Thomas Piketty démarre en précisant le thème : les différentes crises du capitalisme le conduisent-il à sa fin ? et est-ce souhaitable ? En résumé, oui ce serait souhaitable, et non, les crises en vue n’y aboutiront pas en raison de sa « plasticité ». Il insiste, en le répétant deux fois, que c’est « une erreur, de croire à un spontanéisme révolutionnaire ». Selon lui, l’échec du communisme a fourni « ses plus grands alliés du capitalisme », réfractaires aux « croyances universalistes », en Russie et en Chine, les pouvoirs post-communistes, étant, « des freins à la lutte contre les Paradis fiscaux et judiciaires ». Il conclut cette introduction par le fait que « l’échec du communisme pèse très lourd au XXIe siècle », ce qui n’est pas sans rappeler des conséquences politiques de la guerre froide.
L’exposé est ensuite en 3 parties, 3 domaines de propositions : repenser la propriété publique, repenser le partage du pouvoir dans les entreprises, développer la propriété privée temporaire. Revenant sur le communisme, il remarque que l’abolition de la propriété privée avait été pensé comme « hégémonique » sans réflexion préalable sur « le partage du pouvoir ou les élections », dans un marxisme qui se voulait scientifique mais n’avait « rien de préparé sur comment organiser l’Etat ». Ensuite, « les bolcheviques sont allés vers la personnalisation du pouvoir et l’utilisation de boucs émissaires ». Actuellement, après « un effondrement du patrimoine public » depuis les années 70, ce patrimoine est « négatif aux USA, au Royaume Uni, et en Italie », où, « la dette publique dépasse le patrimoine de l’Etat ». En France et en Allemagne, il reste encore positif mais proche de zéro. Les intérêts de la dette sont comme « un loyer au privé ».
Pensant que l’Europe aurait besoin d’une concertation sur ce sujet, et sur la fiscalité européenne, il propose de réorganiser la démocratie européenne au travers d’une « Assemblée des députés nationaux de la zone Euro ».
En vue de repenser le partage du pouvoir dans les entreprises, il s’appuie sur les exemples de l’Allemagne et la Suède où depuis 1950, des postes dans les Conseils d’administration sont attribués aux salariés, la moitié en Allemagne (pour les entreprises de plus de 2000 salariés). Selon lui, la gauche française focalisée historiquement « sur la nationalisation des moyens de production » a « méprisé » cette voie « social-démocrate ». Il propose des « assemblées mixte avant élections des Conseils » pour préparer des élections sur des projets et d’inventer des nouvelles formes de propriétés.
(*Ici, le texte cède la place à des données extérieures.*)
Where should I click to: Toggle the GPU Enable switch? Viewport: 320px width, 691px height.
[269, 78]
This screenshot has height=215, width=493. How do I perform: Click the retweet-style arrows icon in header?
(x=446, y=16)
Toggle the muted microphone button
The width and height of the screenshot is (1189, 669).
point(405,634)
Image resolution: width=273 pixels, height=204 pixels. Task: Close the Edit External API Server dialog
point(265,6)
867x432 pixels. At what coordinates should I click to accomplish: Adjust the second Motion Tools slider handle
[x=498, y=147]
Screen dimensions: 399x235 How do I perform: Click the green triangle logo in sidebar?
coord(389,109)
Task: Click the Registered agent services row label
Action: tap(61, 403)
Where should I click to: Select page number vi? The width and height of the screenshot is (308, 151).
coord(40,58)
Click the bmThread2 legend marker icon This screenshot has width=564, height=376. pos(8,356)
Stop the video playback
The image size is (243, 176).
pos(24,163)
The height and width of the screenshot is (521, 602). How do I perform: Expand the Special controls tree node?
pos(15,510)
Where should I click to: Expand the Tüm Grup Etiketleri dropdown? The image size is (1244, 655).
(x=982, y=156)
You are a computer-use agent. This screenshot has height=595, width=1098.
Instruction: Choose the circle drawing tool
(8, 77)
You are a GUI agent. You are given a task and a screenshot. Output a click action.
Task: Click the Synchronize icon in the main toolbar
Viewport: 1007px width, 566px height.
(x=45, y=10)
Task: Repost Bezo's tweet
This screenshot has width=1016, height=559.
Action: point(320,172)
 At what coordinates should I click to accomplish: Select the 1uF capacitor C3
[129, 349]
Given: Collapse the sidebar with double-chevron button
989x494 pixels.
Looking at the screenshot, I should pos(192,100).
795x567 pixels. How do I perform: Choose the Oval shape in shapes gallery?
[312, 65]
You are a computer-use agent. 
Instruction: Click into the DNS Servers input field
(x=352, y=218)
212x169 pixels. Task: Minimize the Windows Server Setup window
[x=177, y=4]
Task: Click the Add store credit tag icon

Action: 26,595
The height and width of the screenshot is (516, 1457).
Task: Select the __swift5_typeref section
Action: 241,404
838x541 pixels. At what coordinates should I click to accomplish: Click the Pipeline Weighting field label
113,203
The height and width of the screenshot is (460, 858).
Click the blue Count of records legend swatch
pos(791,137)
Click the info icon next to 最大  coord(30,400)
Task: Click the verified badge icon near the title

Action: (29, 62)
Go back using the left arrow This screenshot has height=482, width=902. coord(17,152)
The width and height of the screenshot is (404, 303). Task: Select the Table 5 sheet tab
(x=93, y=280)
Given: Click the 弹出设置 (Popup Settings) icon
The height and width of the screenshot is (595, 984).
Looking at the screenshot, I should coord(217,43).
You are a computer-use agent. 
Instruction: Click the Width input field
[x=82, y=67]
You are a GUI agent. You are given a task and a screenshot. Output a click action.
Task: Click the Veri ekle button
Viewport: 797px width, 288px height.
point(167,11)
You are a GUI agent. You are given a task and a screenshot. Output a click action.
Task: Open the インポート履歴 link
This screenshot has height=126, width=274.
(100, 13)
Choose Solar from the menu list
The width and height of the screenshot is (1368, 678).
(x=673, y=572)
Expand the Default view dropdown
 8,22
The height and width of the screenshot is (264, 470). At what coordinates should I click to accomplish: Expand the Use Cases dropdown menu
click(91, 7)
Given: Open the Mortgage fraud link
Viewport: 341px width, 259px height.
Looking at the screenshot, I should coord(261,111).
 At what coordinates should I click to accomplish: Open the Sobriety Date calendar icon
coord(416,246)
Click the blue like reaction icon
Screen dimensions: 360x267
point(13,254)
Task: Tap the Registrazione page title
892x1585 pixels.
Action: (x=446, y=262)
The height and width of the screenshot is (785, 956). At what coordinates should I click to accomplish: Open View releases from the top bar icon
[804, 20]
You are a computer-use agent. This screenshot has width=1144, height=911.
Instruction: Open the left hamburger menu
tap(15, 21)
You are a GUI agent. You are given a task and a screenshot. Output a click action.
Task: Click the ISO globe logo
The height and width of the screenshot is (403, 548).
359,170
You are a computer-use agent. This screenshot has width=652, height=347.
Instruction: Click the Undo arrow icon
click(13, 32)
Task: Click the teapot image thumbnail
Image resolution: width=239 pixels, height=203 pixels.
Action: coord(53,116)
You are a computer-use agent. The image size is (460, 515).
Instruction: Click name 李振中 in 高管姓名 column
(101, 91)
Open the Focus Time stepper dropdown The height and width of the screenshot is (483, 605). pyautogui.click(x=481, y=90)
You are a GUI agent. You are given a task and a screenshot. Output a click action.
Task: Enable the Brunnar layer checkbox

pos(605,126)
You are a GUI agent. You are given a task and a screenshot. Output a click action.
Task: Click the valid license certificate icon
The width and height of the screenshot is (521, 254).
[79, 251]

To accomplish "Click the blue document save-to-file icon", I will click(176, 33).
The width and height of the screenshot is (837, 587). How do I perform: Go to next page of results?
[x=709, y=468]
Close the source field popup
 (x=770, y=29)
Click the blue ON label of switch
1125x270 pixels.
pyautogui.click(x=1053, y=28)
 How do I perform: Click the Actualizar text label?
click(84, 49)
L’universitaire termine sur la propriété temporaire en envisageant des solutions autour de la transmission du patrimoine, au-delà de l’impôt progressif sur les successions, et sur le besoin d’une réforme de la Taxe foncière datant de la révolution française et « profondément injuste ». Pendant le débat qui commence, répondant à Meriem Derkaoui, Maire d’Aubervilliers, dénonçant la politique du gouvernement sur les aides sociales, le chercheur regrette que « la suppression de la taxe d’habitation mette la pression sur les collectivités » et rappelle les « 5 Milliards de cadeaux fiscaux sur l’impôt sur la fortune ».
Une question est posée sur les métaux, l’énergie. Il redit alors que les crises sur les matières premières et le climat ne mèneront pas à la fin du capitalisme, ce qui rappelle le discours tenu sur l’anthropocène à la précédente conférence. Il résume très vite quelques points, les inégalités qui provoquent de la xénophobie, la dette, et revient sur « le capital naturel atteint ». En l’absence de prévision et scénarios assez précis-es sur les ressources naturelles à long terme, ne sous-évalue-t-il pas l’importance du questionnement à ce sujet ?
Le débat se termine sur son regret d’une absence de propositions claires de la part des partis politiques, France insoumise entre autres, sur le fonctionnement de l’Union européenne.